Thousands of security officers patrolled the streets of Bangladesh’s capital on Wednesday trying to prevent violence during a general strike called by 18 Opposition parties.
The strike was ostensibly organised to demand changes in electoral law and to protest the deaths of 29 people, many of them Islamic hardliners, on Monday during street demonstrations calling for new anti-blasphemy laws. But many Bangladeshis see the protests as continuing gamesmanship between Prime Minister Sheikh Hasina and her archrival former Prime Minister Khaleda Zia ahead of elections next year.
“These politicians have gone mad,” said Dildar Ahmed, a 50-year-old taxi driver. “They are fighting to gain power over our dead bodies.”
Rioting has swept Bangladesh since late February when a war crimes tribunal convicted Delwar Hossain Sayedee, a top leader of the small Opposition party Jamaat-e-Islami, of committing atrocities during Bangladesh’s 1971 war for independence against Pakistan. Clashes between police and Sayedee’s supporters killed more than 70 people. War crimes trials of other Opposition leaders are pending.
The Opposition has accused Hasina of using the tribunals to try to weaken her opponents ahead of the elections, which she denies. Jamaat-e-Islami is a key Zia ally that was a coalition partner in her Government from 2001 to 2006.
The Opposition also is demanding the restoration of a constitutional provision that mandated elections be held under a neutral caretaker administration. The system was abolished two years ago after the Supreme Court ruled it unconstitutional.
Fearing arrest by the war crimes tribunals, Jamaat leaders have gone into hiding.
But a new group emerged in its place.
Hefazat-e-Islam, led by a respected octogenarian Islamic thinker Shah Ahmed Shafi, says it is a non-political organisation fighting those who want to undermine Islam. It accused the Government of tolerating blogs ridiculing the country’s dominant religion and has called for a harsher law against blasphemy.
The Government rejected the demand, saying current laws were sufficient and reaffirming the nation’s secular character.
Many in Bangladesh suspect Shafi’s group is a Jamaat proxy, pointing to its roots in the country’s thousands of Islamic schools, reported financing by Jamaat and backing by Saudi Arabia.
“The blasphemy law is not the real issue here.
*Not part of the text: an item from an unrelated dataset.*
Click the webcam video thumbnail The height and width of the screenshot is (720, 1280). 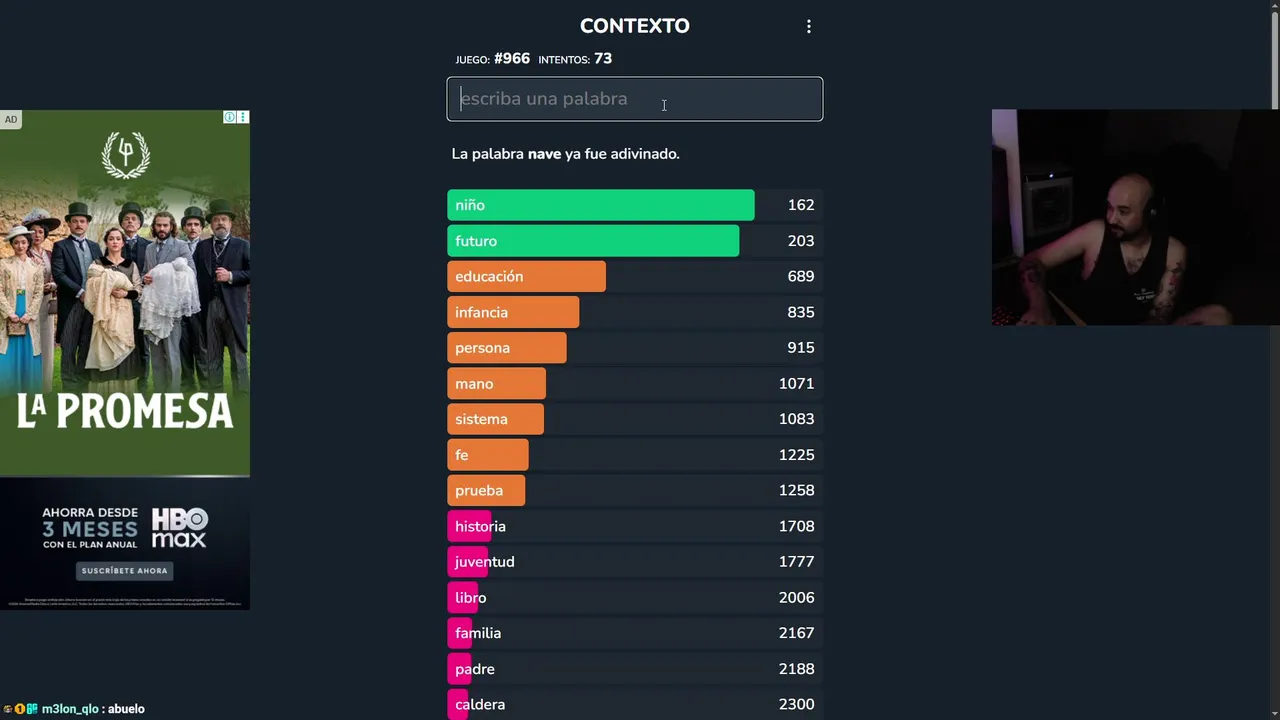pyautogui.click(x=1135, y=217)
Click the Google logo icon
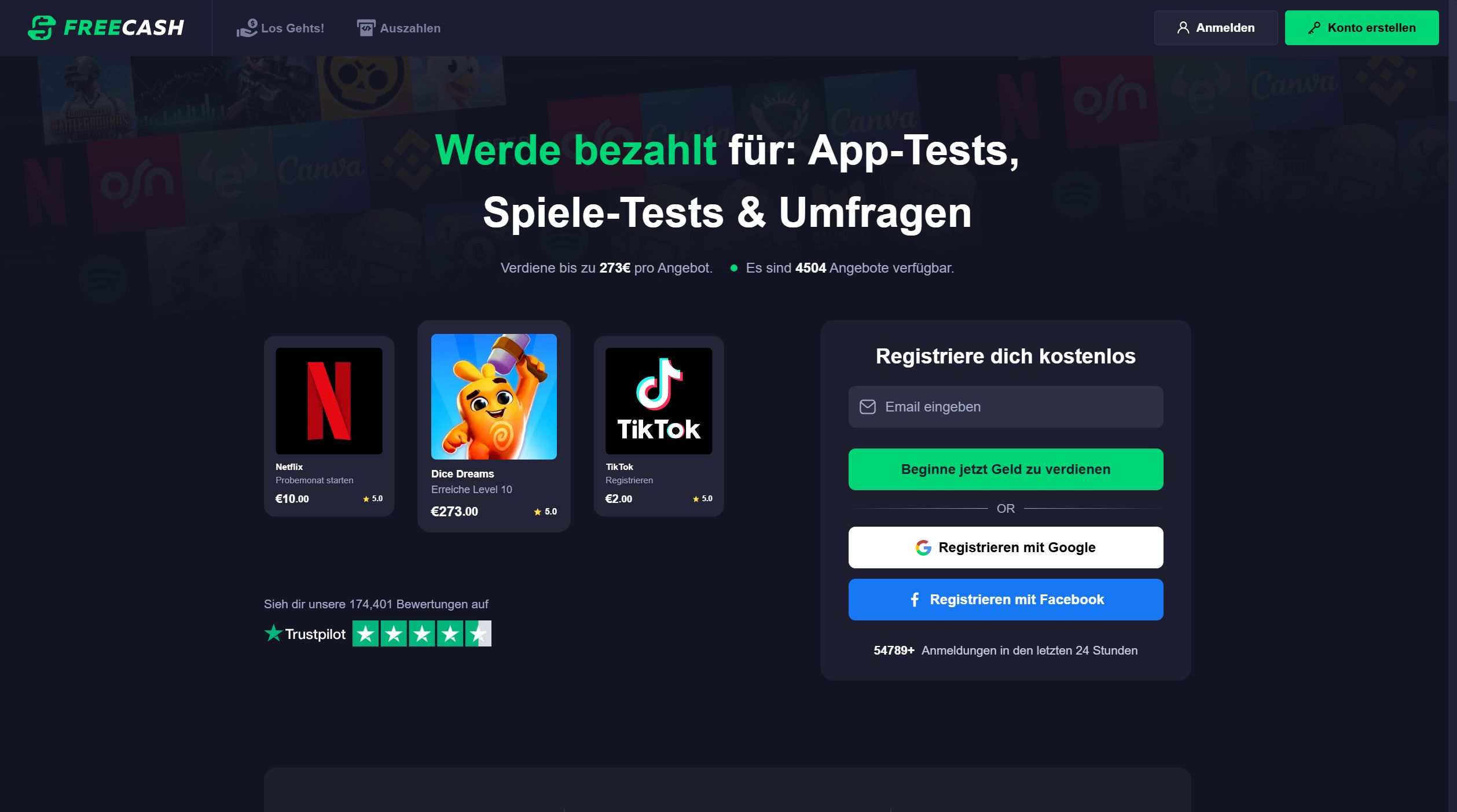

This group of fighting for Jamaat to protect the war crimes suspect.” said Anwarul Azim, head of a university in southeastern Chittagong, where Shafi has his headquarters in an Islamic school.
Analysts also see the latest street fights as prelude to the show of power ahead of next year’s general election.
“In the final analysis, the game is all for power,” said Hassan Shahriar, a political columnist. “Zia is supporting the hardliners not out of love for them, but for their support in the next elections.”
Jamaat and the Islamic groups command nearly 3 per cent of the vote.
Last week, Hasina offered to hold talks with Zia to try to end the unrest.
“Strikes and deaths on the streets are not a solution,” she said, “Talking to each other is the best way to settle political differences.”
Zia has turned down the offer, saying the Government must first agree to appoint a caretaker administration to oversee the election.